Action item
For the passage below about a watch, mark each statement yes or no for whether it agrees with the passage, and quote the exact words that decide it. 1. The writer paid 25 quid for the watch. 2. The seller would not offer a refund. 3. The watch had luminous hands.

Quoted passage
_ _ _ _ _ _ _

It was about 9pm when I did this, although my watch said 8.15 or something equally irrelevant. Its tendency to keep stopping was, in an oblique way, the cause of its own undoing. Looking at its display of the wrong time, I had decided there was time for a walk along the beach before my evening engagement. There wasn't; and when I realised that my watch had let me down again, the North Sea seemed just the place for it.

As I trudged back up the beach there was some regret. The watch had a seductive golden lustre and delicate luminous hands, the colour of greenfly. Once a woman said to me, "Your watch has a beautiful face", and it was the nearest anyone's ever come to telling me that I have a beautiful face.

I bought it a year ago from a second-hand shop in what I'd better call North London. It was 25 quid. The vendor was perfectly straight with me: "Any problems over the next four weeks, you can bring it back and I'll refund you." Rather suspiciously, the watch worked perfectly for exactly four weeks. Then it started stopping.

_ _ _ _ _ _ _

Provided data
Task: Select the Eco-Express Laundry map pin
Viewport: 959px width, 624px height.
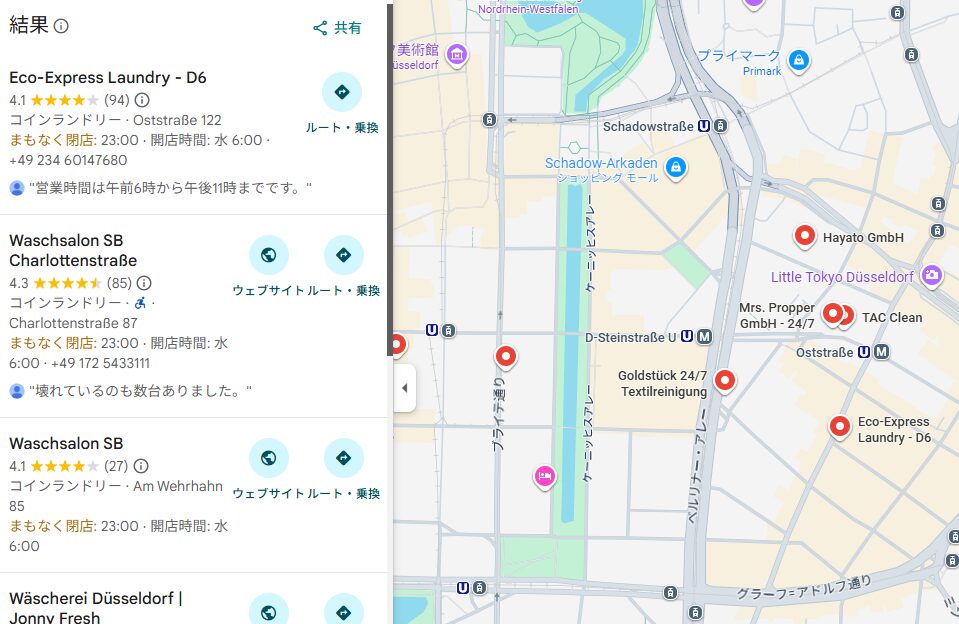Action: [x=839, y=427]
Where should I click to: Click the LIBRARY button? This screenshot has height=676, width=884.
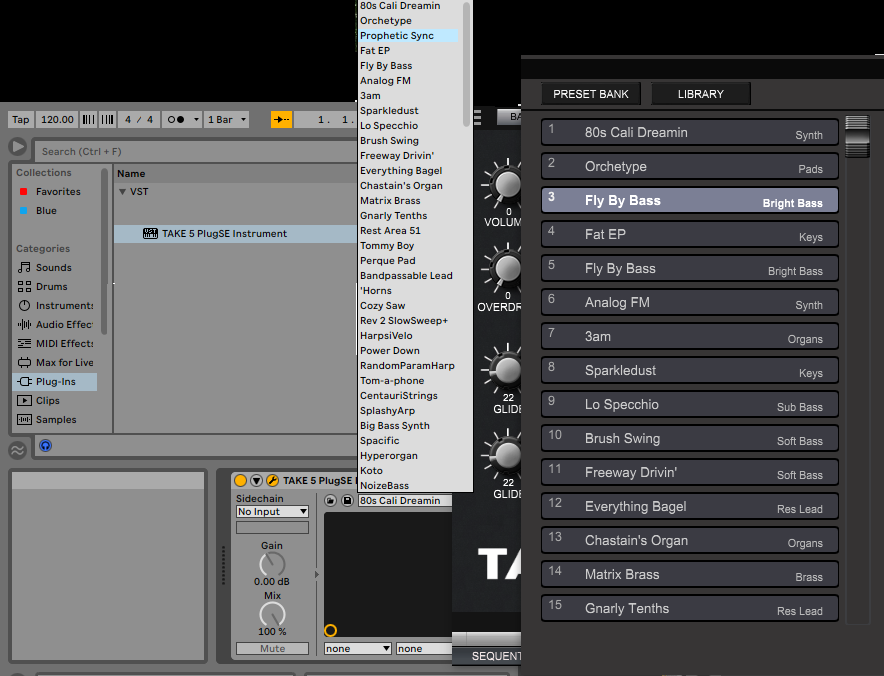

_ _ _ _ _ _ _

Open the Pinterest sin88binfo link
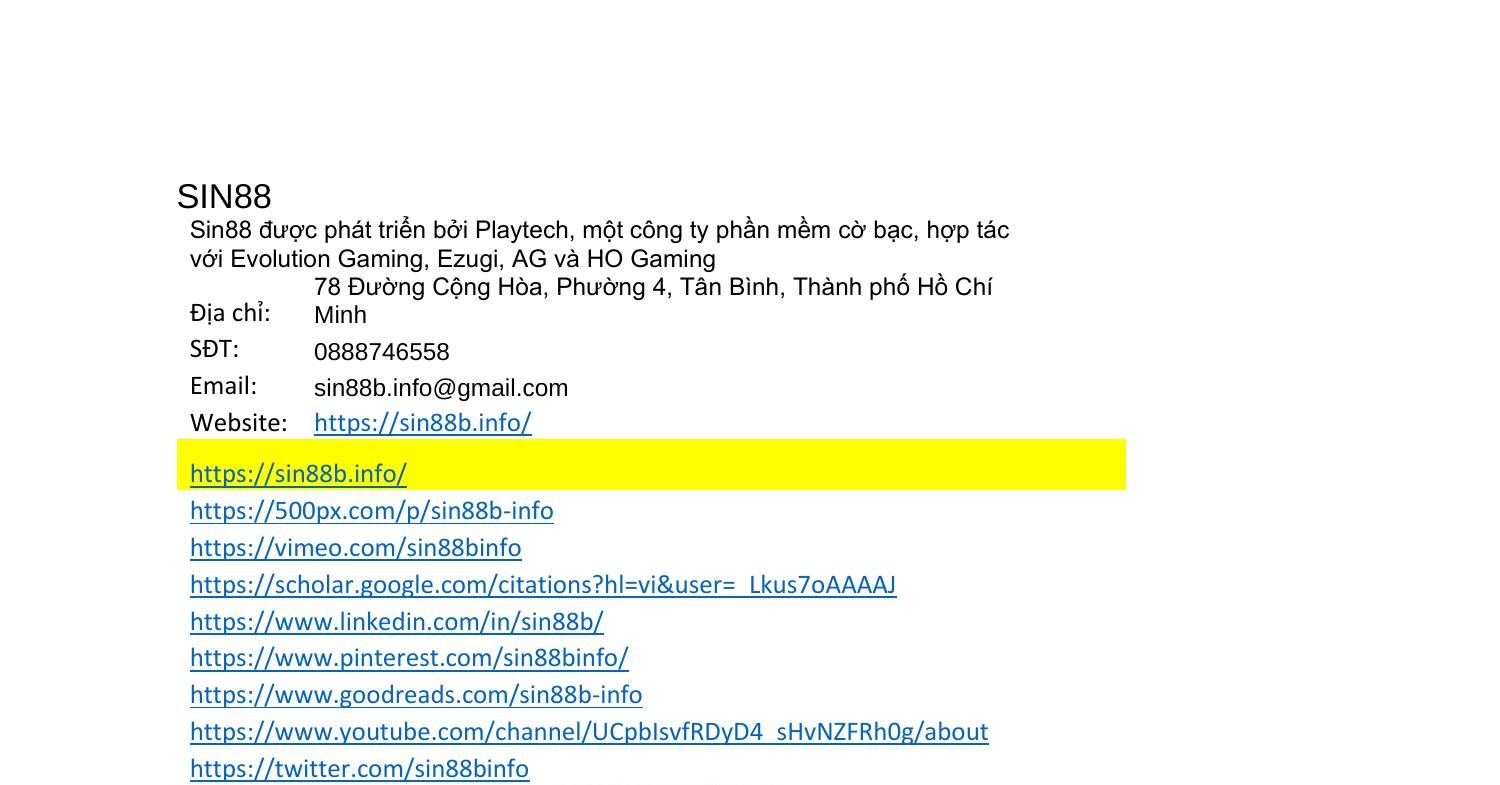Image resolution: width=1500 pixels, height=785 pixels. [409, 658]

_ _ _ _ _ _ _

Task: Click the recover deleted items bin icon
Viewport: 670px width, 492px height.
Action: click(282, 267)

_ _ _ _ _ _ _

Answer to the problem
1. Yes: "It was 25 quid."
2. No: "Any problems over the next four weeks, you can bring it back and I'll refund you."
3. Yes: "delicate luminous hands, the colour of greenfly"